Records contained in a dataset:
------------------------------------

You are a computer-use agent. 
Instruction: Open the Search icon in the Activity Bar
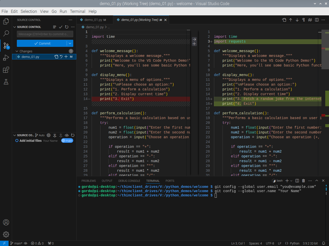tap(6, 33)
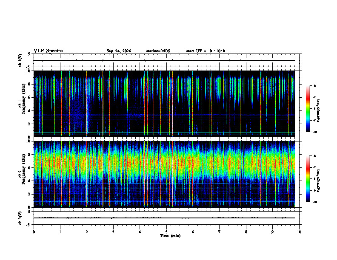The image size is (337, 260).
Task: Click the 9 minute label on time axis
Action: (x=272, y=232)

------------------------------------

• **Instructions for the task**
Omitting all images, retype each line of the records precisely.

• **Result**
You are a computer-use agent. 
Instruction: Open the Search icon in the Activity Bar
tap(6, 33)
The image size is (337, 260).
Task: Click the 9 minute label on time axis
Action: (x=272, y=232)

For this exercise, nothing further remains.